When I started following it, it was just the show that hooked me -- the landscapes, the spectacle, the endurance, the unfolding beauty and sophistication of race strategy. When I first discovered ("columbused"?) a Canadian in the race, he was invisible, never on camera, never mentioned by the commentators, never covered in Canadian sports coverage.  Following Ryder Hesjedal required serious work down deep inside the classifications on the tour website.

Then Ryder became a star. He won a grand tour, contended for stages, climbed like a champion. grabbed the camera frequently, and earned a place in the verbal tics of the commentators, who could not say "Hesjedal" without saying "the big Canadian boy." So I fell back into my usual sports situation.  Like following hockey after Easter or baseball in September, I was becoming a Tour front-runner, gripped by how my team and my guy were doing.
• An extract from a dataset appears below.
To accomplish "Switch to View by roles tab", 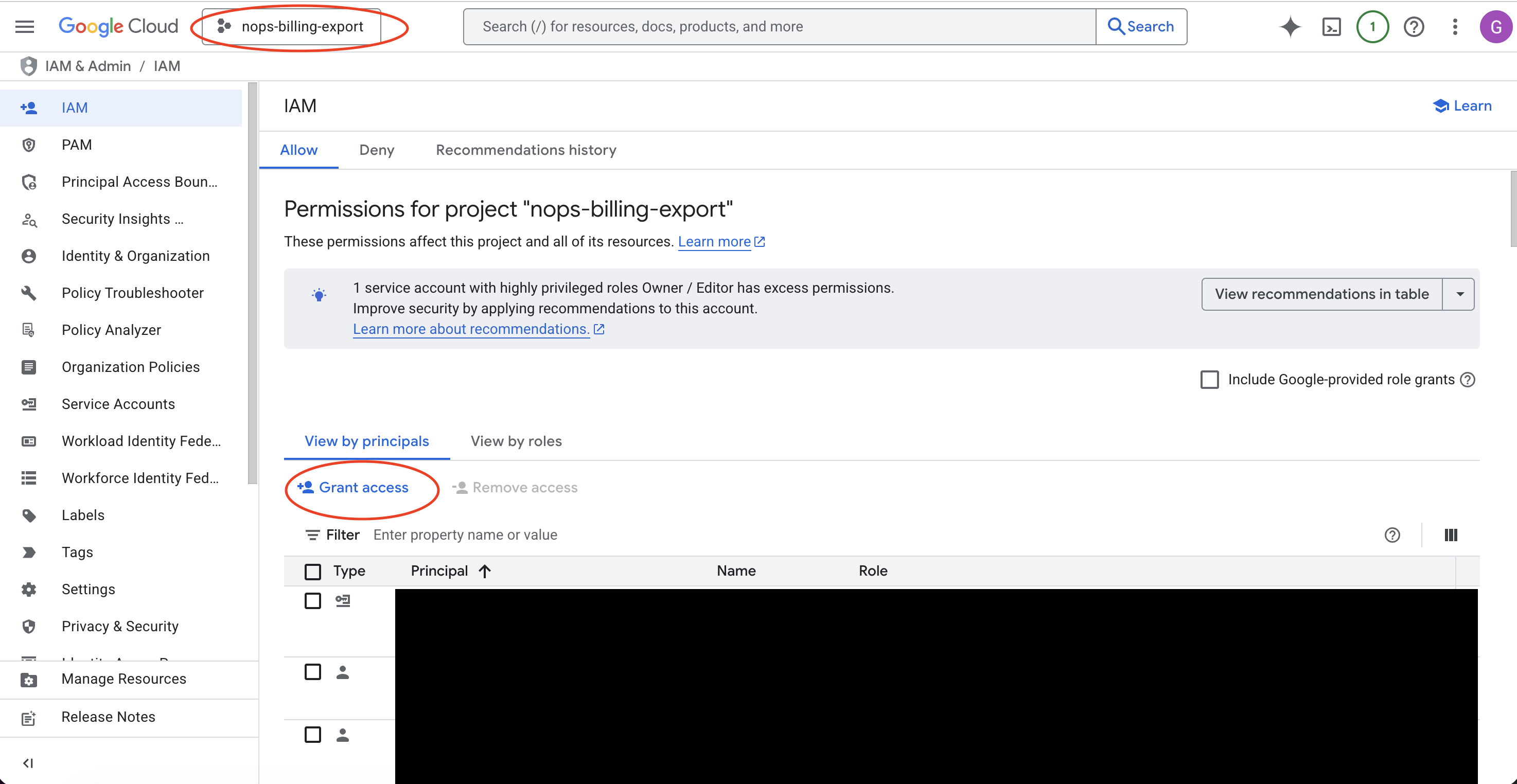I will 516,441.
Suddenly we have a Tour without Hesjedal.  He placed high in the Giro d'Italia this past May and announced he would skip this year's Tour de France in order to contend for the Vuelta d'Espana later this summer. It's plausible; few riders do all three. But his team, the US-based Garmin, has a slew of hot young riders coming up. Most of them are Americans, with more potential than Hesjedal the diffident Canadian as the new face of post-Armstrong cycling in the US. Garmin's 2014 Tour promotion is all around a young Yank called Andrew Talansky.  You have to wonder if this leadership sharing -- Talansky the Tour, Hesjedal the Giro and the Vuelta -- is a genuine partnership, or if Hesjedal may have to look for a new team soon.
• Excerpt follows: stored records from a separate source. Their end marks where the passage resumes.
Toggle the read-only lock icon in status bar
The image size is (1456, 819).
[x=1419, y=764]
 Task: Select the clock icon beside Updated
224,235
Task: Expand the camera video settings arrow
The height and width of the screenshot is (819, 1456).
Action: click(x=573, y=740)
Defanned, I found myself unsure how to watch the Tour this year. Not quite a week in, I'm learning again.

You can watch soccer in 90 minutes (actually, 120 minutes plus the penalties, too often)  The Tour is more like an enormous novel or a long-running series. You just have to sink into it and let the meaning emerge gradually. I'm still not rooting for anyone in particular (though there are two Canadians deep in the weeds of the tour).  But there are more than enough storylines.

  • Who knew Yorkshire was so beautiful? 
  • Who knew England would turn out such crowds, or that they would shut down London on a Monday for the Tour de France? 
  • Jeez, look at the role of injuries:  Mark Cavendish, the leading sprinter, out on the first day, and Chris Froome, the defending champion, out yesterday.
  • Moving to see them racing through a landscape of First World War cemeteries, with the Tour helicopter cameras circling round Canada's "Brooding Soldier" statue at Tyne Cot (above).
  • Ah, so that's how cobblestone sections can reshape the whole race. Yesterday's race was cold, wet, mud-soaked, and absolutely terrific. 
  • Hmm, Vincenzo Nibali, a rather uncharismatic Italian but almost Hesjedalian in his dogged competitiveness, "put time" into everybody, and is emerging as the most serious early contender. You have to have been watching all week to understand how a 2 minute advantage is huge in a race that spans three weeks and 3600 km.  
  • Das Boom
  • A Dutch racer called Lars Boom, and you have to be seriously into the Tour to be aware of him, is a proud dad with a very cute little kid.
  • Canadians Christian Meier and Svein Tuft are 140th and 144th.  And this is good. Tuft, particularly, is a key member of their Australian Orica-Greenedge team. (Maybe Hesjedal will join the Aussies next year!)
  • Aren't TV sports networks the biggest moneymakers in broadcasting? Tour coverage in Canada shifted from TSN 2 to one of the SportsNet channels this year, and while I thought TSN was unreliable, SportNet is seriously cheap and chintzy about their coverage. No pre- or post-race commentators, different commentators without explanation during the race --it's kinda disorienting. Not hard to imagine the jocks in head office just going through the motions until hockey returns.
  • Yeah, Andrew Talansky is doing well, the Garmin team seems strong around him, and he gets coverage as an American anyway.
Anyway, this novel ain't half written yet, but this may be it for TdF coverage here this year. Indeed, fair warning, this blog is soon about to go into summer hiatus for a while.

Update:  Tour of Alberta, September 2-7. Just saying.